=== Task to complete ===
Return every record below exactly.

[Stored items from a collection]
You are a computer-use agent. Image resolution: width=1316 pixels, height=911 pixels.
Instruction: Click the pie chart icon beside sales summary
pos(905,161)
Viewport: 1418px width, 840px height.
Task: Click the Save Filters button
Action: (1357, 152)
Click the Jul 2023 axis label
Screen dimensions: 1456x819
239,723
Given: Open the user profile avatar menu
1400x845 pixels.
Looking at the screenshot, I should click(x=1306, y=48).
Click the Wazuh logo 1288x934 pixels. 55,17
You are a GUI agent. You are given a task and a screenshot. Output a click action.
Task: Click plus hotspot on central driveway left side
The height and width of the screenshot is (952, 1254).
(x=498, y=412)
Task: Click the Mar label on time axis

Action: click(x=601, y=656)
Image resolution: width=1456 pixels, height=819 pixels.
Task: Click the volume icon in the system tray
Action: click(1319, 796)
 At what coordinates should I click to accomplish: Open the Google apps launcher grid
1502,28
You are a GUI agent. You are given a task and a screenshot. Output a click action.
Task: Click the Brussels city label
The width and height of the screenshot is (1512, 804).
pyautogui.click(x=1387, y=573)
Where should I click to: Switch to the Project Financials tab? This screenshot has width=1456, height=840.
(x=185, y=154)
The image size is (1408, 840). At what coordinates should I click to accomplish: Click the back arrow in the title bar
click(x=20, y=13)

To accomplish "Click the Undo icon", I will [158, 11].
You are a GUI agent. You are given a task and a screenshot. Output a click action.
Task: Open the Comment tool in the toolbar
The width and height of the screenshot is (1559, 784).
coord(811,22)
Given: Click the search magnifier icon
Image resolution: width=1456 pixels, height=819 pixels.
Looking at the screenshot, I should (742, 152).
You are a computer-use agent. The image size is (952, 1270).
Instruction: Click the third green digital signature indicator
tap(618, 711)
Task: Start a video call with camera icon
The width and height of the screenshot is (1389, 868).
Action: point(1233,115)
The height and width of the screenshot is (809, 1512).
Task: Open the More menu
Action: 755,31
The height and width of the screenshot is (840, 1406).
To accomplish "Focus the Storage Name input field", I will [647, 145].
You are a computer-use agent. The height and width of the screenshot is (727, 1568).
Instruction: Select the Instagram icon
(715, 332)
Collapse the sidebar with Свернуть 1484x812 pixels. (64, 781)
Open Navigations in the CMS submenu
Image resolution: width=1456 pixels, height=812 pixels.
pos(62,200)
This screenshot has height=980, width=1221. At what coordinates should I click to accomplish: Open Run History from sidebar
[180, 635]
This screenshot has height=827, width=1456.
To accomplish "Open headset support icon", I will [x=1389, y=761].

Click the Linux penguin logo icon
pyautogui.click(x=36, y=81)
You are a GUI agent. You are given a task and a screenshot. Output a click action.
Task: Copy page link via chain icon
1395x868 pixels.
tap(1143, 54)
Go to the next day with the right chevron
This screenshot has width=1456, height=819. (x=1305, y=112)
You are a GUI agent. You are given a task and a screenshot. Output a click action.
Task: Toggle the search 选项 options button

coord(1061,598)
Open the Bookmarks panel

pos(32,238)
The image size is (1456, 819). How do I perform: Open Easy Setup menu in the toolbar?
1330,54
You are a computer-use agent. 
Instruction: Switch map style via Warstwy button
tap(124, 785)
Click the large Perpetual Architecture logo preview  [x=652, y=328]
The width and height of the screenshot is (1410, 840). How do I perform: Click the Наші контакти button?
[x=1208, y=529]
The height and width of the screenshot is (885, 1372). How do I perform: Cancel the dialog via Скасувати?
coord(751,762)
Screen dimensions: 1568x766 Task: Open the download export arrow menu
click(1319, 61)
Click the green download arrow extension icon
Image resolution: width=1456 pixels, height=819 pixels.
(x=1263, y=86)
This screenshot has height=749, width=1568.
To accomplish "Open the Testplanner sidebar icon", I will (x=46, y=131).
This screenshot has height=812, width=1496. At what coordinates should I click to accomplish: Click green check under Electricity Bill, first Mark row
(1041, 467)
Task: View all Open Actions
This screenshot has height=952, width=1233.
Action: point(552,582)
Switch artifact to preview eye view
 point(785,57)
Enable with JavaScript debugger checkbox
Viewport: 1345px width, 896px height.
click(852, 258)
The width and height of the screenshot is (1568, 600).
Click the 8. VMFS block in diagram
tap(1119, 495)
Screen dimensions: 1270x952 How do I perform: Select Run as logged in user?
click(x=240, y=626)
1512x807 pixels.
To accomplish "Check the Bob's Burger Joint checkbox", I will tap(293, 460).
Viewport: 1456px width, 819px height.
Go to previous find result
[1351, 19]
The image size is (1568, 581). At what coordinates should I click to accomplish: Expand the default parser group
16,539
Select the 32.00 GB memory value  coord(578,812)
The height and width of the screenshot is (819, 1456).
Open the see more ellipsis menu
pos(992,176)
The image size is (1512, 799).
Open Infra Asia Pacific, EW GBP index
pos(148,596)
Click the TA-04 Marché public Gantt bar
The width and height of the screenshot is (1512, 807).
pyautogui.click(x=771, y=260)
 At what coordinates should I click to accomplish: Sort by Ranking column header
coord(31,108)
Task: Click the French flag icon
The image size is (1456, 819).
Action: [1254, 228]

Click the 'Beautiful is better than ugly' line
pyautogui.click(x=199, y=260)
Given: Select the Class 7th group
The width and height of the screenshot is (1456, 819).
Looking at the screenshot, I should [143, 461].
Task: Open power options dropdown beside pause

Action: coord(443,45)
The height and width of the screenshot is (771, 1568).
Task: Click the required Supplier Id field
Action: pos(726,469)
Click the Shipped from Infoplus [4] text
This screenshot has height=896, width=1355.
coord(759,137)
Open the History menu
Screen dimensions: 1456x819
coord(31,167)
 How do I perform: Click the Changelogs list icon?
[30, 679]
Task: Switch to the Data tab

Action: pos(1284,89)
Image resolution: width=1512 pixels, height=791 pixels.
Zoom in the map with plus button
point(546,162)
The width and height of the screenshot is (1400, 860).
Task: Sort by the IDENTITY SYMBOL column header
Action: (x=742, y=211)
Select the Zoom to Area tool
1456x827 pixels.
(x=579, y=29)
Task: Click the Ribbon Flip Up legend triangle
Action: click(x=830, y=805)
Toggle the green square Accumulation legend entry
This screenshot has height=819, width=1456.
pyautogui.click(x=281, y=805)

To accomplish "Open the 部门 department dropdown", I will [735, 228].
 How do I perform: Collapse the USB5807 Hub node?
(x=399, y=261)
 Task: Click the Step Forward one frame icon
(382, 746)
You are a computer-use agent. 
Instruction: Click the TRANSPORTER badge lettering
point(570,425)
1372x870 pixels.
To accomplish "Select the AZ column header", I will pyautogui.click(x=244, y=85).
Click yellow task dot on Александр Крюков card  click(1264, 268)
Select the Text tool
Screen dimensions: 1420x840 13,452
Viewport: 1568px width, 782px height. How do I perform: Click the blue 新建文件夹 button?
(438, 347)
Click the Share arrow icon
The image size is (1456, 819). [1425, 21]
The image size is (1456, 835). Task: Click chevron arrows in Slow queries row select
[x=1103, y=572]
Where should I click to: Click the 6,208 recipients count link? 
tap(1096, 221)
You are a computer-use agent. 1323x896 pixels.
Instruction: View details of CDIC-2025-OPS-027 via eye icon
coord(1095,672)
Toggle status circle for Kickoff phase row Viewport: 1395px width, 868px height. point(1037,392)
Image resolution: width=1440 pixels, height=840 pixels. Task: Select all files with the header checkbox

=== Task response ===
You are a computer-use agent. Image resolution: width=1316 pixels, height=911 pixels.
Instruction: Click the pie chart icon beside sales summary
pos(905,161)
Viewport: 1418px width, 840px height.
Task: Click the Save Filters button
Action: (1357, 152)
Click the Jul 2023 axis label
Screen dimensions: 1456x819
239,723
Given: Open the user profile avatar menu
1400x845 pixels.
Looking at the screenshot, I should click(x=1306, y=48).
Click the Wazuh logo 1288x934 pixels. 55,17
You are a GUI agent. You are given a task and a screenshot. Output a click action.
Task: Click plus hotspot on central driveway left side
The height and width of the screenshot is (952, 1254).
(x=498, y=412)
Task: Click the Mar label on time axis

Action: click(x=601, y=656)
Image resolution: width=1456 pixels, height=819 pixels.
Task: Click the volume icon in the system tray
Action: click(1319, 796)
 At what coordinates should I click to accomplish: Open the Google apps launcher grid
1502,28
You are a GUI agent. You are given a task and a screenshot. Output a click action.
Task: Click the Brussels city label
The width and height of the screenshot is (1512, 804).
pyautogui.click(x=1387, y=573)
Where should I click to: Switch to the Project Financials tab? This screenshot has width=1456, height=840.
(x=185, y=154)
The image size is (1408, 840). At what coordinates should I click to accomplish: Click the back arrow in the title bar
click(x=20, y=13)

To accomplish "Click the Undo icon", I will [158, 11].
You are a GUI agent. You are given a task and a screenshot. Output a click action.
Task: Open the Comment tool in the toolbar
The width and height of the screenshot is (1559, 784).
coord(811,22)
Given: Click the search magnifier icon
Image resolution: width=1456 pixels, height=819 pixels.
Looking at the screenshot, I should (742, 152).
You are a computer-use agent. The image size is (952, 1270).
Instruction: Click the third green digital signature indicator
tap(618, 711)
Task: Start a video call with camera icon
The width and height of the screenshot is (1389, 868).
Action: point(1233,115)
The height and width of the screenshot is (809, 1512).
Task: Open the More menu
Action: 755,31
The height and width of the screenshot is (840, 1406).
To accomplish "Focus the Storage Name input field", I will [647, 145].
You are a computer-use agent. The height and width of the screenshot is (727, 1568).
Instruction: Select the Instagram icon
(715, 332)
Collapse the sidebar with Свернуть 1484x812 pixels. (64, 781)
Open Navigations in the CMS submenu
Image resolution: width=1456 pixels, height=812 pixels.
pos(62,200)
This screenshot has height=980, width=1221. At what coordinates should I click to accomplish: Open Run History from sidebar
[180, 635]
This screenshot has height=827, width=1456.
To accomplish "Open headset support icon", I will [x=1389, y=761].

Click the Linux penguin logo icon
pyautogui.click(x=36, y=81)
You are a GUI agent. You are given a task and a screenshot. Output a click action.
Task: Copy page link via chain icon
1395x868 pixels.
tap(1143, 54)
Go to the next day with the right chevron
This screenshot has width=1456, height=819. (x=1305, y=112)
You are a GUI agent. You are given a task and a screenshot. Output a click action.
Task: Toggle the search 选项 options button

coord(1061,598)
Open the Bookmarks panel

pos(32,238)
The image size is (1456, 819). How do I perform: Open Easy Setup menu in the toolbar?
1330,54
You are a computer-use agent. 
Instruction: Switch map style via Warstwy button
tap(124, 785)
Click the large Perpetual Architecture logo preview  [x=652, y=328]
The width and height of the screenshot is (1410, 840). How do I perform: Click the Наші контакти button?
[x=1208, y=529]
The height and width of the screenshot is (885, 1372). How do I perform: Cancel the dialog via Скасувати?
coord(751,762)
Screen dimensions: 1568x766 Task: Open the download export arrow menu
click(1319, 61)
Click the green download arrow extension icon
Image resolution: width=1456 pixels, height=819 pixels.
(x=1263, y=86)
This screenshot has height=749, width=1568.
To accomplish "Open the Testplanner sidebar icon", I will (x=46, y=131).
This screenshot has height=812, width=1496. At what coordinates should I click to accomplish: Click green check under Electricity Bill, first Mark row
(1041, 467)
Task: View all Open Actions
This screenshot has height=952, width=1233.
Action: point(552,582)
Switch artifact to preview eye view
 point(785,57)
Enable with JavaScript debugger checkbox
Viewport: 1345px width, 896px height.
click(852, 258)
The width and height of the screenshot is (1568, 600).
Click the 8. VMFS block in diagram
tap(1119, 495)
Screen dimensions: 1270x952 How do I perform: Select Run as logged in user?
click(x=240, y=626)
1512x807 pixels.
To accomplish "Check the Bob's Burger Joint checkbox", I will tap(293, 460).
Viewport: 1456px width, 819px height.
Go to previous find result
[1351, 19]
The image size is (1568, 581). At what coordinates should I click to accomplish: Expand the default parser group
16,539
Select the 32.00 GB memory value  coord(578,812)
The height and width of the screenshot is (819, 1456).
Open the see more ellipsis menu
pos(992,176)
The image size is (1512, 799).
Open Infra Asia Pacific, EW GBP index
pos(148,596)
Click the TA-04 Marché public Gantt bar
The width and height of the screenshot is (1512, 807).
pyautogui.click(x=771, y=260)
 At what coordinates should I click to accomplish: Sort by Ranking column header
coord(31,108)
Task: Click the French flag icon
The image size is (1456, 819).
Action: [1254, 228]

Click the 'Beautiful is better than ugly' line
pyautogui.click(x=199, y=260)
Given: Select the Class 7th group
The width and height of the screenshot is (1456, 819).
Looking at the screenshot, I should [143, 461].
Task: Open power options dropdown beside pause

Action: coord(443,45)
The height and width of the screenshot is (771, 1568).
Task: Click the required Supplier Id field
Action: pos(726,469)
Click the Shipped from Infoplus [4] text
This screenshot has height=896, width=1355.
coord(759,137)
Open the History menu
Screen dimensions: 1456x819
coord(31,167)
 How do I perform: Click the Changelogs list icon?
[30, 679]
Task: Switch to the Data tab

Action: pos(1284,89)
Image resolution: width=1512 pixels, height=791 pixels.
Zoom in the map with plus button
point(546,162)
The width and height of the screenshot is (1400, 860).
Task: Sort by the IDENTITY SYMBOL column header
Action: (x=742, y=211)
Select the Zoom to Area tool
1456x827 pixels.
(x=579, y=29)
Task: Click the Ribbon Flip Up legend triangle
Action: click(x=830, y=805)
Toggle the green square Accumulation legend entry
This screenshot has height=819, width=1456.
pyautogui.click(x=281, y=805)

To accomplish "Open the 部门 department dropdown", I will [735, 228].
 How do I perform: Collapse the USB5807 Hub node?
(x=399, y=261)
 Task: Click the Step Forward one frame icon
(382, 746)
You are a computer-use agent. 
Instruction: Click the TRANSPORTER badge lettering
point(570,425)
1372x870 pixels.
To accomplish "Select the AZ column header", I will pyautogui.click(x=244, y=85).
Click yellow task dot on Александр Крюков card  click(1264, 268)
Select the Text tool
Screen dimensions: 1420x840 13,452
Viewport: 1568px width, 782px height. How do I perform: Click the blue 新建文件夹 button?
(438, 347)
Click the Share arrow icon
The image size is (1456, 819). [1425, 21]
The image size is (1456, 835). Task: Click chevron arrows in Slow queries row select
[x=1103, y=572]
Where should I click to: Click the 6,208 recipients count link? 
tap(1096, 221)
You are a computer-use agent. 1323x896 pixels.
Instruction: View details of CDIC-2025-OPS-027 via eye icon
coord(1095,672)
Toggle status circle for Kickoff phase row Viewport: 1395px width, 868px height. point(1037,392)
Image resolution: width=1440 pixels, height=840 pixels. Task: Select all files with the header checkbox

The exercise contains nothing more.